«Nadie es profeta en su tierra», reza el refrán popular. Su fuente es el Evangelio: No desprecian a un profeta más que en su tierra, entre sus parientes y en su casa. Con esta frase condena Jesús la falta de fe de sus paisanos. Lo tuvieron tan cerca y sin embargo no lo reconocieron. Pudieron alardear de paisano y sin embargo le atacan. No supieron ver, en aquel aparente aldeano, al Mesías añorado y esperado por sus padres.
Pero este no es un capítulo nuevo en la historia del pueblo de Dios: los hijos de Israel son testarudos y obstinados, afirma el profeta Ezequiel. Dios insiste en el amor a su pueblo y éste le olvida, dejándose seducir por el canto de sirena de los falsos profetas. Las entrañas de misericordia de Dios chocan con el corazón de piedra del hombre. Un Dios que tiende la mano y encuentra el puño cerrado del egoísmo. Un Dios Padre que quiere hijos y se encuentra rivales. Un Dios, sin embargo que no sucumbe al desaliento y sigue buscando corazones que se dejen amar, manos que se dejen estrechar.
La idolatría es no sólo la cerrazón a Dios sino también el querer aislar a Dios en la lejanía: no se niega a Dios, simplemente se le ignora. El pueblo, cuando descubre su pecado, no soporta un Dios cercano. Y le gusta la imagen de un Dios de gestos grandiosos, aislado en un cielo imaginario, sin tener nada que ver con las penas y las alegrías del hombre. Es la imagen de Dios que hoy se extiende en muchos cristianos.

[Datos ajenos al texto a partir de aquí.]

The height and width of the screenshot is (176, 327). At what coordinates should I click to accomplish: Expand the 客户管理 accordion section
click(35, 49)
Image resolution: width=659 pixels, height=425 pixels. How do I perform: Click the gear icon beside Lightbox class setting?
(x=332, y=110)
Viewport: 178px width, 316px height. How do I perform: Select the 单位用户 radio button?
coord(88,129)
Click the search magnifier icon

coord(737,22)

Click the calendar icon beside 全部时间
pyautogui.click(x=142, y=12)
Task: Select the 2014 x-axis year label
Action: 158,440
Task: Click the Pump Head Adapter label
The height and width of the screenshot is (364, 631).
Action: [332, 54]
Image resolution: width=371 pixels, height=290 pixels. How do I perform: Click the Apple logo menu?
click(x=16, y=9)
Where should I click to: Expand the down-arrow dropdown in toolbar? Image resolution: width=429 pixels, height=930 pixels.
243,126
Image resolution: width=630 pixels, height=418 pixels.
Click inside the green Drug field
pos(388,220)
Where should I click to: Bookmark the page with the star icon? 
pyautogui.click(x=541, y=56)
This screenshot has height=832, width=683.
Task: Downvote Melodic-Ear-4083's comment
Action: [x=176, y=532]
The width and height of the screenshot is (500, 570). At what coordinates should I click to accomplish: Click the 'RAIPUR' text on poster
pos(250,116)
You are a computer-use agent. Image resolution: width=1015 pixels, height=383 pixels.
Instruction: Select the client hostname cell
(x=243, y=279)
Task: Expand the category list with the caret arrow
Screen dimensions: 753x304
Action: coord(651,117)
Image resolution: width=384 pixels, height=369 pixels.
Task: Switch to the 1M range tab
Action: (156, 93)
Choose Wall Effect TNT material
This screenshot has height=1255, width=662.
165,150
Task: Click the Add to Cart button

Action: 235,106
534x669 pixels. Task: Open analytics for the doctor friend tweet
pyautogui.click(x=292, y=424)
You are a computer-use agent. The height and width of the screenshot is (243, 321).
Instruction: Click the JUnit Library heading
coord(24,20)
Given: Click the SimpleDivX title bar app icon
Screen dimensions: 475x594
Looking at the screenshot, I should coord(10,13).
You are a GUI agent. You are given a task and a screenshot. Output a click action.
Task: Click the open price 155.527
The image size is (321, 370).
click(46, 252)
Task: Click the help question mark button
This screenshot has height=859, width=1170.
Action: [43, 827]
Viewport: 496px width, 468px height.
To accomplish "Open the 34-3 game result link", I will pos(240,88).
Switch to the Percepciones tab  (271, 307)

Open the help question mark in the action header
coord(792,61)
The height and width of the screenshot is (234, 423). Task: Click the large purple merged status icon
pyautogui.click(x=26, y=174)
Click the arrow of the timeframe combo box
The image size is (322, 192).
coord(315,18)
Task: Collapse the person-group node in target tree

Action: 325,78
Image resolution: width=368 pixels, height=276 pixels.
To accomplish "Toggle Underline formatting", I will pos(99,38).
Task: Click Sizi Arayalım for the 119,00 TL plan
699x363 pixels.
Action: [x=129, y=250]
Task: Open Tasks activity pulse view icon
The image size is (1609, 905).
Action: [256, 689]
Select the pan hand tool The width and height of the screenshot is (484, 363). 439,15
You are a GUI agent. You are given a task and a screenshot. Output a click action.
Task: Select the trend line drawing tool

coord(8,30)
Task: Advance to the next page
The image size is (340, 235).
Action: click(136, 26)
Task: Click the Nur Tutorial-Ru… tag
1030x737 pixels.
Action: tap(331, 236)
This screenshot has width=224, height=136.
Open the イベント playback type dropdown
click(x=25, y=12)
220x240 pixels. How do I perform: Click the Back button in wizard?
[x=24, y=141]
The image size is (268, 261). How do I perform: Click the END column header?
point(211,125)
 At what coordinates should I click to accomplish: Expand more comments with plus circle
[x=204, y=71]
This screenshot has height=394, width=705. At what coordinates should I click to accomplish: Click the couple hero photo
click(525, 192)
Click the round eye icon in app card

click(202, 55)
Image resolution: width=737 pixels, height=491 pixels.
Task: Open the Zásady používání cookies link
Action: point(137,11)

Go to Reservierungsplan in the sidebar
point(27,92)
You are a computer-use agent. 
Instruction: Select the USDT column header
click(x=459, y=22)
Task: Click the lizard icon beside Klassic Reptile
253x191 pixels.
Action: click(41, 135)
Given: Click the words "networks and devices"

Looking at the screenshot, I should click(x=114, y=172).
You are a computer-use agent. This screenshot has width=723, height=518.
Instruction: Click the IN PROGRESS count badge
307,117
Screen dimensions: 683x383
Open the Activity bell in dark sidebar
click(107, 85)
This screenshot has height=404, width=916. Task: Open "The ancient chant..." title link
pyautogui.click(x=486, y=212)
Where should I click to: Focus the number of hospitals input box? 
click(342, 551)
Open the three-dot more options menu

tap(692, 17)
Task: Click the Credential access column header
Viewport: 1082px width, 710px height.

Pero Dios rompe los esquemas humanos al escoger lo humilde y sencillo para llevar adelante su proyecto de salvación. Irrumpe en la historia sin violentarla. Nos envía a su Hijo y Salvador y sigue los cauces de la humilde naturaleza: incluso su propio Hijo Jesús se confunde con un nazareno cualquiera: hijo de una tal María, mujer sencilla y esposa del carpintero José. Simplemente un aldeano. Uno entre tantos, quizás a lo más, un hombre peculiar.
Para descubrir a Dios en medio de la sencillez de la vida, hacen falta unos nuevos ojos, los ojos de la fe: así descubrimos en el carpintero de Nazaret, a Jesús, el Hijo de Dios hecho hombre. Este es el desafío de una fe adulta: remontarnos desde la apariencia a la profundidad del misterio de Dios. Dejar que el misterio nos envuelva y se nos revele.
Jesús se acerca a nosotros, sigue acercándose a su Iglesia, su nueva patria que no tiene límites de raza o lengua, y se ofrece como un profeta, el profeta definitivo de Dios.
El interrogante sigue como un desafío: ¿será Jesucristo profeta en la tierra de nuestros corazones y las comunidades cristianas?